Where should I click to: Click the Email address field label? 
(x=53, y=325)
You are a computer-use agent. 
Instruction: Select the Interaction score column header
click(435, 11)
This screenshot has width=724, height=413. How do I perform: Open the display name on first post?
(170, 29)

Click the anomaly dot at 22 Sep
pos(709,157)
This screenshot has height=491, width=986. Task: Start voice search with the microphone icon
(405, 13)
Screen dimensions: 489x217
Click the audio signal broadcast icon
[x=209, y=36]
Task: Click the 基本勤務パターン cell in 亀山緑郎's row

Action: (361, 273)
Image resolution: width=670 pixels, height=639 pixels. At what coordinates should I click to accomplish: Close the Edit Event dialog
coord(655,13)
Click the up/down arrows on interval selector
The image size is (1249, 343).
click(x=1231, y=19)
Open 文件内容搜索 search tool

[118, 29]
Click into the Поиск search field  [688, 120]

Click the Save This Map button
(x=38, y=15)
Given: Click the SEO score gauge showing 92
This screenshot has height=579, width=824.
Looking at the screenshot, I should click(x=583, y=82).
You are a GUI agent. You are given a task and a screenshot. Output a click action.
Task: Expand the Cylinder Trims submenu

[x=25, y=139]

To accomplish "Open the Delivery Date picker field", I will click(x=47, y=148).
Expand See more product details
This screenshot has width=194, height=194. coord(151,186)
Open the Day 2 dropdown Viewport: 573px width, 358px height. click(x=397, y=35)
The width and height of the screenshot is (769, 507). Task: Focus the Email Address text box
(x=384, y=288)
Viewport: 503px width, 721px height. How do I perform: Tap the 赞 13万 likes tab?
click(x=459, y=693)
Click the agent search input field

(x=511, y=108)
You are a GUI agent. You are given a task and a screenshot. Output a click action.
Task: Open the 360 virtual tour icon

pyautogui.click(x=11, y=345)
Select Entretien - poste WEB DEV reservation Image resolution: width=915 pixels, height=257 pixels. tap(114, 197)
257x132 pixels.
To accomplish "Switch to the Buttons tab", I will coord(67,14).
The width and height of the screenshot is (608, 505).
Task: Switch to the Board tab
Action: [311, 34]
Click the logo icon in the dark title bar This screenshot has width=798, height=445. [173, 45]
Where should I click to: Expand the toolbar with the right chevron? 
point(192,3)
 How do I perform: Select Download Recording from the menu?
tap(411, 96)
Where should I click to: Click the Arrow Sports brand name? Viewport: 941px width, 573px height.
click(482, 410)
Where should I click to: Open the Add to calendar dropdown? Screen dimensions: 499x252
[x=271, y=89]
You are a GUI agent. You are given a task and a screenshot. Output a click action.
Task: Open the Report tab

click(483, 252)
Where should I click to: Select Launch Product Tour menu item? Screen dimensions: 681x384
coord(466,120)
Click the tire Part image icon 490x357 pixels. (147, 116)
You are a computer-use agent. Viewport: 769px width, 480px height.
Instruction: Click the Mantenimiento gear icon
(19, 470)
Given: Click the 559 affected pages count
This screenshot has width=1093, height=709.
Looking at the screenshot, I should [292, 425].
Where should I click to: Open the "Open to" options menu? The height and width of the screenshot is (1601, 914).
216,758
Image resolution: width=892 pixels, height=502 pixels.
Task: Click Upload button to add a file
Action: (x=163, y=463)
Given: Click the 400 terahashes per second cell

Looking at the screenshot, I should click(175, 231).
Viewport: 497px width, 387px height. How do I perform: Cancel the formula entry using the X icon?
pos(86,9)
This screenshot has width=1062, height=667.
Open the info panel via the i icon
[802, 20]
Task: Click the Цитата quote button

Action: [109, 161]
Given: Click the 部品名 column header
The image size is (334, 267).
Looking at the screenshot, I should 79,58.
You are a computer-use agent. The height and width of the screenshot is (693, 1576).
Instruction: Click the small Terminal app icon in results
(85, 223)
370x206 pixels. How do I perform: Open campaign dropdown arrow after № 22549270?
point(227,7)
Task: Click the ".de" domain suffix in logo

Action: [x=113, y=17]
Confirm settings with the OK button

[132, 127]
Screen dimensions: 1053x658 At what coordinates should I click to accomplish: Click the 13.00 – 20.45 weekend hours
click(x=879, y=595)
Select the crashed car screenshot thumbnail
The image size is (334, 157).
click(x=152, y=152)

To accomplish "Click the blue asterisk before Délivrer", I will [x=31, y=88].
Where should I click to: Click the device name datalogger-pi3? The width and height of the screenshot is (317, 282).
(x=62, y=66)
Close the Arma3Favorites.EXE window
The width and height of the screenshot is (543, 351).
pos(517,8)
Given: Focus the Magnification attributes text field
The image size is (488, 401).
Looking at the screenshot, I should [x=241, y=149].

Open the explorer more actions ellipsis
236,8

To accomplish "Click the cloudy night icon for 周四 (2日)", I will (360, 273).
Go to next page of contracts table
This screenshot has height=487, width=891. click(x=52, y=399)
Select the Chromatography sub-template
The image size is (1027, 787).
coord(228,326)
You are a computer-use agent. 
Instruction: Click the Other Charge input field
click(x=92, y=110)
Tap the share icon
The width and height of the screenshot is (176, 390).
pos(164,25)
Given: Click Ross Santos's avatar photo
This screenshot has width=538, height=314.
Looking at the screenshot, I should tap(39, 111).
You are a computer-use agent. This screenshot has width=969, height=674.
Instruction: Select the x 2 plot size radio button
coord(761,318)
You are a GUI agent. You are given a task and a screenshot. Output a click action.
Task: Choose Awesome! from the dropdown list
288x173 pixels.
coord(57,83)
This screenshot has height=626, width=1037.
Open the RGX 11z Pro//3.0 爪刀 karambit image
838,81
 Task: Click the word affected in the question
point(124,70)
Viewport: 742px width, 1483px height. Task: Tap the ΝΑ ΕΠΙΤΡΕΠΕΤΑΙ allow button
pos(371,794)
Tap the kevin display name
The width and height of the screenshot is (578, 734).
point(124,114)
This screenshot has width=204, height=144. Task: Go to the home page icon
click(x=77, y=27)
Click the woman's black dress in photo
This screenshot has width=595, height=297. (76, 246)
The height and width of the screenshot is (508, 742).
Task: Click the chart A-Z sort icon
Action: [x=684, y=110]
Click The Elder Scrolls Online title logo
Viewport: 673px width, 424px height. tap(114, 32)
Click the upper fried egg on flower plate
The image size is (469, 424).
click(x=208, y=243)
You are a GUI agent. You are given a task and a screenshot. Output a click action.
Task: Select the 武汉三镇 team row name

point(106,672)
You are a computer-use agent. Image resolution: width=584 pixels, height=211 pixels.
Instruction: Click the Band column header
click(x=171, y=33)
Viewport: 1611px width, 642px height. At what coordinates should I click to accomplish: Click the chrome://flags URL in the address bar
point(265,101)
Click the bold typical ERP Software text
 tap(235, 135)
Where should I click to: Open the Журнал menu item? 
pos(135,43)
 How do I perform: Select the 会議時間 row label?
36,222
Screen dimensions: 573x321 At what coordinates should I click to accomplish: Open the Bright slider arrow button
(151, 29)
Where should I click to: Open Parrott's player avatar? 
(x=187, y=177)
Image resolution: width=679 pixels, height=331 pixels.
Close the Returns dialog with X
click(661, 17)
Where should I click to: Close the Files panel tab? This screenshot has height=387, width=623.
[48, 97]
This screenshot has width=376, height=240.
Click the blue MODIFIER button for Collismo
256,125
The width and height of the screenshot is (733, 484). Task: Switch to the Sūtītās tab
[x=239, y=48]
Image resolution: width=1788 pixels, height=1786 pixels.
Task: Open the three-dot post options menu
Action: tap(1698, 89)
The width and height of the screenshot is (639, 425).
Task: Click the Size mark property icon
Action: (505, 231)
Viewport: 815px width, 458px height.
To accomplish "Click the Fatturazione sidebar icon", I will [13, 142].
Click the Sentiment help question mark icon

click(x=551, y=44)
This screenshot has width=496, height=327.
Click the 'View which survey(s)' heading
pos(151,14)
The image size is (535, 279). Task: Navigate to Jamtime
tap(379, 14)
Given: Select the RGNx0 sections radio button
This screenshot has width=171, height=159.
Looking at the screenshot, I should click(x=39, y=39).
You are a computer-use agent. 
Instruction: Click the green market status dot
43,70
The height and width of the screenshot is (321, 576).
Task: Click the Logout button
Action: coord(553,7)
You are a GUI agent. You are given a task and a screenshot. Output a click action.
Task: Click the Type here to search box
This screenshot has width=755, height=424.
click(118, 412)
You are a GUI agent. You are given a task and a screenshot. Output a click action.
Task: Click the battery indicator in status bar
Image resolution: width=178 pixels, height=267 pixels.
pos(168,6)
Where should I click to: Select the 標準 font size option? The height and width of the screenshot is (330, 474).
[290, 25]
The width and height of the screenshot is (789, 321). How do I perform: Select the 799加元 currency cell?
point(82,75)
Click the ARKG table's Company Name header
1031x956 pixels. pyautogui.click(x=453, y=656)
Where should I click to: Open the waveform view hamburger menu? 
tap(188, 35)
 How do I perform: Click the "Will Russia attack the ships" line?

ACTIVITY:
Sift through the material above and copy the lines that contain the word "computer".

ANSWER TO THIS TASK:
You are a computer-use agent. 
You are a computer-use agent. Viewport: 769px width, 480px height.
You are a computer-use agent. The height and width of the screenshot is (693, 1576).
You are a computer-use agent. 
You are a computer-use agent. This screenshot has width=969, height=674.
You are a computer-use agent. Image resolution: width=584 pixels, height=211 pixels.
You are a computer-use agent. 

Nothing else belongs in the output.